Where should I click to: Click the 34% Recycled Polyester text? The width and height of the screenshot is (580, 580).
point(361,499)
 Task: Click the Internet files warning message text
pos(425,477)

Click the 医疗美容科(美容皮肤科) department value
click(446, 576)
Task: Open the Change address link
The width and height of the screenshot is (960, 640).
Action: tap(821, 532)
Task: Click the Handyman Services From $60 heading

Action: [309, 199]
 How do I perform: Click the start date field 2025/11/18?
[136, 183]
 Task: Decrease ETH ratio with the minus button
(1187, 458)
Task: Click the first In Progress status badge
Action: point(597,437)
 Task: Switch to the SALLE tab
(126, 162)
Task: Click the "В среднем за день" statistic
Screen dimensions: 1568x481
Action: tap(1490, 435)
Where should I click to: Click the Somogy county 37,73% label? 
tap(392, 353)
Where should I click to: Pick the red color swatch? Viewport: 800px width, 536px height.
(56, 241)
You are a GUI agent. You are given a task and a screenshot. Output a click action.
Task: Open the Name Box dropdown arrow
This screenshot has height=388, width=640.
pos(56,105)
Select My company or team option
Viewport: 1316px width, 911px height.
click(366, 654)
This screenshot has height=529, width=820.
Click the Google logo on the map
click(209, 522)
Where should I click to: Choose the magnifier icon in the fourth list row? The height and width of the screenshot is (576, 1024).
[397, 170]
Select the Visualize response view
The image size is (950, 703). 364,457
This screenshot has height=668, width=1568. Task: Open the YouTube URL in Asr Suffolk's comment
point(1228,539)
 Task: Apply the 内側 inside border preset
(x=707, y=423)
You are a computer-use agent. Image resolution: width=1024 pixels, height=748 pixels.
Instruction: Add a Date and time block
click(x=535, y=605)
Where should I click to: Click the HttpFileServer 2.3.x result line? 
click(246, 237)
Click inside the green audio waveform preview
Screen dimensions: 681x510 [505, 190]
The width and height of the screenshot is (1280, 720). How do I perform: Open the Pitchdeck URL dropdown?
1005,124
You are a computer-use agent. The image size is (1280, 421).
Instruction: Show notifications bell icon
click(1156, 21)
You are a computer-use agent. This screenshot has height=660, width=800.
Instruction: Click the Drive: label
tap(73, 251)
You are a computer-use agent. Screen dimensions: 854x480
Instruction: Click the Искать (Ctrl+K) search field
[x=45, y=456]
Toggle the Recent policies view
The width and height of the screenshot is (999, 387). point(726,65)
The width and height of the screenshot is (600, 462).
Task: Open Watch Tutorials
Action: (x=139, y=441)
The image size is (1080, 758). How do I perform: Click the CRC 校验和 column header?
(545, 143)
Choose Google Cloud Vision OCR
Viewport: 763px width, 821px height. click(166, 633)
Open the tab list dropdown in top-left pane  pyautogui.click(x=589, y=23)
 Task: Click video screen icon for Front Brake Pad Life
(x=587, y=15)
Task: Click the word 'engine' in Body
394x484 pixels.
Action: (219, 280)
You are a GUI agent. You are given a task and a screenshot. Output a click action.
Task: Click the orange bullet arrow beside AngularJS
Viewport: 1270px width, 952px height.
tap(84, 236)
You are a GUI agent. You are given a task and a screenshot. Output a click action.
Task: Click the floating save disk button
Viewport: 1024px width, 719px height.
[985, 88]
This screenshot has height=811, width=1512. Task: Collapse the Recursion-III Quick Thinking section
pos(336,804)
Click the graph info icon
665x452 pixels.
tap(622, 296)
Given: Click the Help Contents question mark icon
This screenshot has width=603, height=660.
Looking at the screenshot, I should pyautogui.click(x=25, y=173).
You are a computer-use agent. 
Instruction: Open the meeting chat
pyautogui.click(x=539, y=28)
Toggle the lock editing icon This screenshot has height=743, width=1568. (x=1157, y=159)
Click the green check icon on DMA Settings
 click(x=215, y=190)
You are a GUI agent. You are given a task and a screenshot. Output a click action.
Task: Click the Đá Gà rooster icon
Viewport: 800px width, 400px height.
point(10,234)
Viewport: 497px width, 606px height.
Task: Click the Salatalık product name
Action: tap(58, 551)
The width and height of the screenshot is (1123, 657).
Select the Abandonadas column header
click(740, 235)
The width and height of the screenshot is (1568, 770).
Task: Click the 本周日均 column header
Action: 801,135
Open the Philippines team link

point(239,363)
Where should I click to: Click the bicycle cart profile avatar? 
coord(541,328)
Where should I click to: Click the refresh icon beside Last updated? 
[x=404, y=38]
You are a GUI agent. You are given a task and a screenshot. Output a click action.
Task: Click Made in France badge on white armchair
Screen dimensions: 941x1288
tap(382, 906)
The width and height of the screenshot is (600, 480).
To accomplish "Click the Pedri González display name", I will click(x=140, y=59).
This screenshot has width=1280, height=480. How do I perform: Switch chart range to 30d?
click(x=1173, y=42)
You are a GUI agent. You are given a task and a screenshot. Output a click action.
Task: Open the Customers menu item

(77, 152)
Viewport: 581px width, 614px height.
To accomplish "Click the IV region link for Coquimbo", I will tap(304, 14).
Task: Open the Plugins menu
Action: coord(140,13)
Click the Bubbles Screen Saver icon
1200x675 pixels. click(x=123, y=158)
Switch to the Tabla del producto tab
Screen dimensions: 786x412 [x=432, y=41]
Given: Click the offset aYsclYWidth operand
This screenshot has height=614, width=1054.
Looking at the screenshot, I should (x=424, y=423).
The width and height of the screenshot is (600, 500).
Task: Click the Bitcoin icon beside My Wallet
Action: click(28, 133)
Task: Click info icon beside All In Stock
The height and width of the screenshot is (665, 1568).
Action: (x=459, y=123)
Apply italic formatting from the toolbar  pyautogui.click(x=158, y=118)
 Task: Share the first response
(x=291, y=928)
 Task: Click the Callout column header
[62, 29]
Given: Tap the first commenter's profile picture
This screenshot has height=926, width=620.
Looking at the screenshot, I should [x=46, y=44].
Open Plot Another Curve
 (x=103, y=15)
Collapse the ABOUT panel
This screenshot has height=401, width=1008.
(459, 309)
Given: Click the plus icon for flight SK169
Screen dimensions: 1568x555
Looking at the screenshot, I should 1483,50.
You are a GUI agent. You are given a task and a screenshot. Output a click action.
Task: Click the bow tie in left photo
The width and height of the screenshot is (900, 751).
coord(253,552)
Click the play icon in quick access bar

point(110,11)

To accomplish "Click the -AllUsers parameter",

---

Task
All lines from the one with "Viewport: 581px width, 614px height." to the end of the records must be set down exactly. Skip every line before it.

Response to this exercise
Viewport: 581px width, 614px height.
To accomplish "Click the IV region link for Coquimbo", I will tap(304, 14).
Task: Open the Plugins menu
Action: coord(140,13)
Click the Bubbles Screen Saver icon
1200x675 pixels. click(x=123, y=158)
Switch to the Tabla del producto tab
Screen dimensions: 786x412 [x=432, y=41]
Given: Click the offset aYsclYWidth operand
This screenshot has height=614, width=1054.
Looking at the screenshot, I should (x=424, y=423).
The width and height of the screenshot is (600, 500).
Task: Click the Bitcoin icon beside My Wallet
Action: click(28, 133)
Task: Click info icon beside All In Stock
The height and width of the screenshot is (665, 1568).
Action: (x=459, y=123)
Apply italic formatting from the toolbar  pyautogui.click(x=158, y=118)
 Task: Share the first response
(x=291, y=928)
 Task: Click the Callout column header
[62, 29]
Given: Tap the first commenter's profile picture
This screenshot has height=926, width=620.
Looking at the screenshot, I should [x=46, y=44].
Open Plot Another Curve
 (x=103, y=15)
Collapse the ABOUT panel
This screenshot has height=401, width=1008.
(459, 309)
Given: Click the plus icon for flight SK169
Screen dimensions: 1568x555
Looking at the screenshot, I should 1483,50.
You are a GUI agent. You are given a task and a screenshot. Output a click action.
Task: Click the bow tie in left photo
The width and height of the screenshot is (900, 751).
coord(253,552)
Click the play icon in quick access bar

point(110,11)

To accomplish "Click the -AllUsers parameter",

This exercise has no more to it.